The success of a product relies on a robust ecosystem of industry-academia-research collaboration. Tianhang Ruiyi has innovatively established a tripartite collaborative model involving “Tiantan Hospital + Capital Huizhi Research Institute + Tianhang Ruiyi,” creating a closed loop of “clinical practice–R&D–industrialization” to accelerate the translation of scientific and technological achievements.
As a benchmark in the field of neurology in China, Beijing Tiantan Hospital provides clinical requirements, core patents, and standards. The team led by Academician Wang Yongjun and the team led by Professor Liu Tao, founder of Tianhang Ruiyi, have an 11-year foundation of scientific research collaboration; this team is the proponent of the concept of the emergency stroke unit and the inventor of its patents.
Next is the Capital Huizhi Medical Technology Achievement Transformation Research Institute. As a professional institution for medical achievement transformation under key cultivation in Beijing, it has built a full-chain transformation service system to bridge the gap between scientific research and industry, serving as a powerful accelerator for the rapid implementation of collaborative achievements.
Finally, there is Beijing Tianhang Ruiyi Technology Co., Ltd., which specializes in the R&D of medical devices, AI algorithm optimization, and medical imaging technology. Leveraging its profound technical expertise, the company provides integrated services for emergency stroke units, ranging from customized equipment development and performance iteration to end-to-end technical support and operational assurance.
Today, Tianhang Ruiyi is at a critical stage of rapid development.
While advancing the NMPA certification for products such as emergency stroke unit modules, personalized precision regulation systems, and brain health assessments, the team is also addressing the challenges of high regulation and long cycles in the medical device industry.
“Each device requires individual certification; the approval process alone is a formidable challenge,” Li Zheng admitted. Yet he believes that however long the road, steady progress will lead to success: “We have rigorous scientists, innovative engineers, and pragmatic clinical experts. This interdisciplinary synergy is the key to solving all problems.”
Looking to the future, Li Zheng stated that his vision is straightforward: “I hope that within three years, stroke patients in both tier-1 cities and county-level hospitals will be able to receive thrombolytic therapy within 20 minutes; I hope that brain health assessments will become a routine part of health checkups, enabling more people to avoid the burden of brain diseases; and I hope that China’s innovations in medical-engineering integration will provide replicable and scalable solutions for global brain health management.”

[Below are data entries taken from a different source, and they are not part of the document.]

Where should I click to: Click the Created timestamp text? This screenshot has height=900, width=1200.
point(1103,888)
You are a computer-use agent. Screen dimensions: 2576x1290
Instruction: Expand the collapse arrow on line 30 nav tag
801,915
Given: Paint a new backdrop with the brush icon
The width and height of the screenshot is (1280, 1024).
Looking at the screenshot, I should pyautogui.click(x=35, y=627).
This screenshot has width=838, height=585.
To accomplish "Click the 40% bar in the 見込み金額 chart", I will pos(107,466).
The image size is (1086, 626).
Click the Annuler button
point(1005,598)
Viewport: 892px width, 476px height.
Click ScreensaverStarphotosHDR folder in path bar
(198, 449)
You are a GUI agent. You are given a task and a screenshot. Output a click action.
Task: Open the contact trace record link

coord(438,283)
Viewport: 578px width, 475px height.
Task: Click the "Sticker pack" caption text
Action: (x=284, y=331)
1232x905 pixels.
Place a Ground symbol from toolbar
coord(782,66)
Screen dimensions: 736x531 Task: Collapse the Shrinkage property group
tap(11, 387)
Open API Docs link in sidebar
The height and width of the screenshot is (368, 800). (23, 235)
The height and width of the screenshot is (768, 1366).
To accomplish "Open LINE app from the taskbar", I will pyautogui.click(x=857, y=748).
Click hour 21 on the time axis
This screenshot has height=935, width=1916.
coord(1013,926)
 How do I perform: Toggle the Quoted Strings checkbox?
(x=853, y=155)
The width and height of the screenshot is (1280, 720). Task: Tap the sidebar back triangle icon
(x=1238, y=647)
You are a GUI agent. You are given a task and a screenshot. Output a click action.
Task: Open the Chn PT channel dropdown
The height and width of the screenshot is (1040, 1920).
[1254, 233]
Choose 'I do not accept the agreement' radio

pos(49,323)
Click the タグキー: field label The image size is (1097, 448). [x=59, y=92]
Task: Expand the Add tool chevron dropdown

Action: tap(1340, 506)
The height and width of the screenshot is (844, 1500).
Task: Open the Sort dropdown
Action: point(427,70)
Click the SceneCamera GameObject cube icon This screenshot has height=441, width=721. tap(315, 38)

On the track of medical innovation, Li Zheng and his team are still engaged in a fierce race against time. By leveraging advanced technologies to break through numerous barriers and employing efficient collaboration to solve complex problems, they warm every life with their sincere original aspiration. Much like the swift and precise treatments delivered in an emergency stroke unit, this breakthrough battle integrating medicine and engineering will undoubtedly help more people “outrun” the golden hour, safeguarding the most precious “brain wealth” of life. This is not only the persistent pursuit of an entrepreneur but also a vivid testament to China’s medical innovation shifting from “following” to “leading.”